> **WRITTEN EXERCISE**:
Copy out every line below, requests included, and add 112 to each coordinate value in the answers. Leave the pictures out.

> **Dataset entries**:

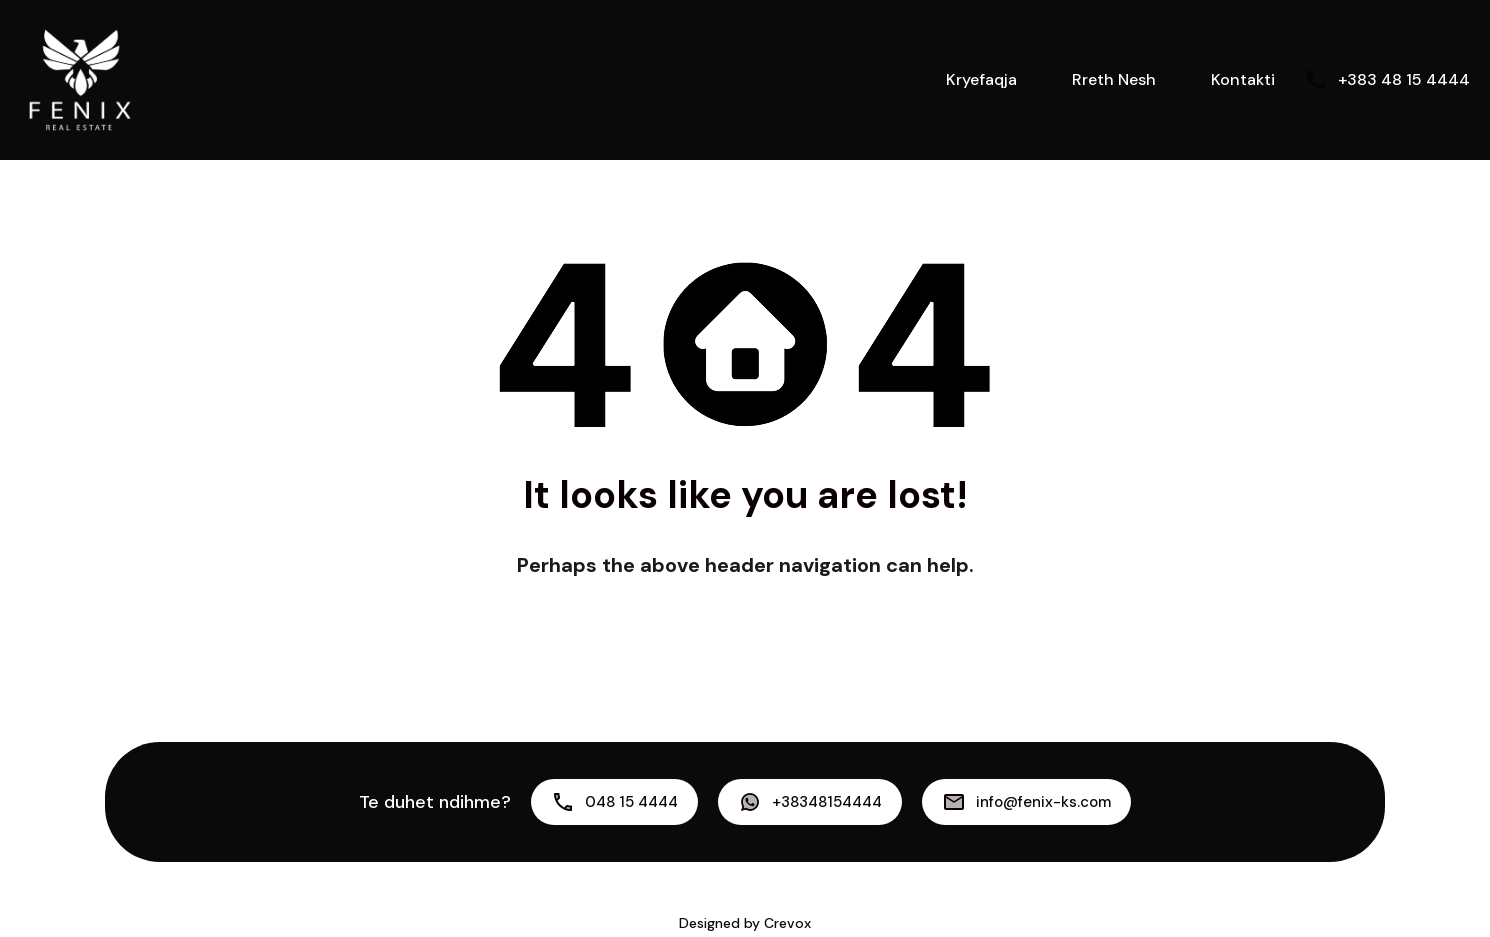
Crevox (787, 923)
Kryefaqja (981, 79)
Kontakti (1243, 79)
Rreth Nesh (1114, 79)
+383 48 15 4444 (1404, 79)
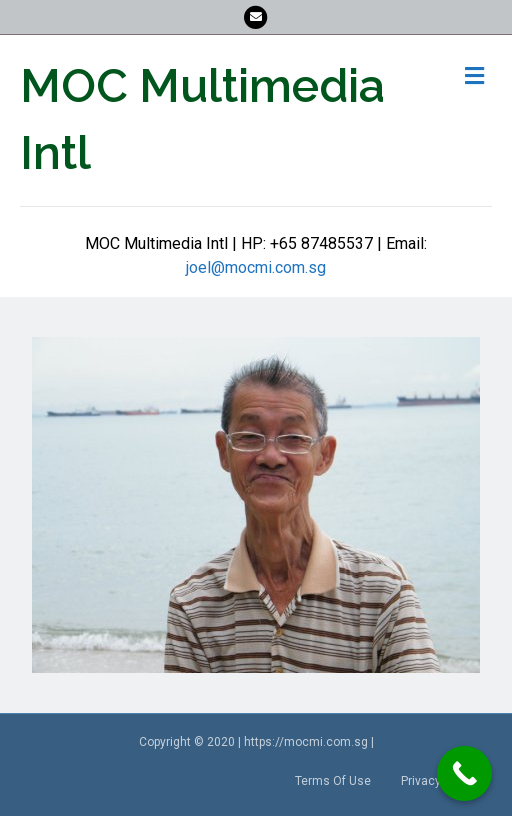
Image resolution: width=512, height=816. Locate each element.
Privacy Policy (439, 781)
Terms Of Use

> **REPLY TO THE EXERCISE**:
Crevox (899, 1035)
Kryefaqja (1093, 191)
Kontakti (1355, 191)
Rreth Nesh (1226, 191)
+383 48 15 4444 (1516, 191)
Image resolution: width=512, height=816. Locate each element.
Privacy Policy (551, 893)
Terms Of Use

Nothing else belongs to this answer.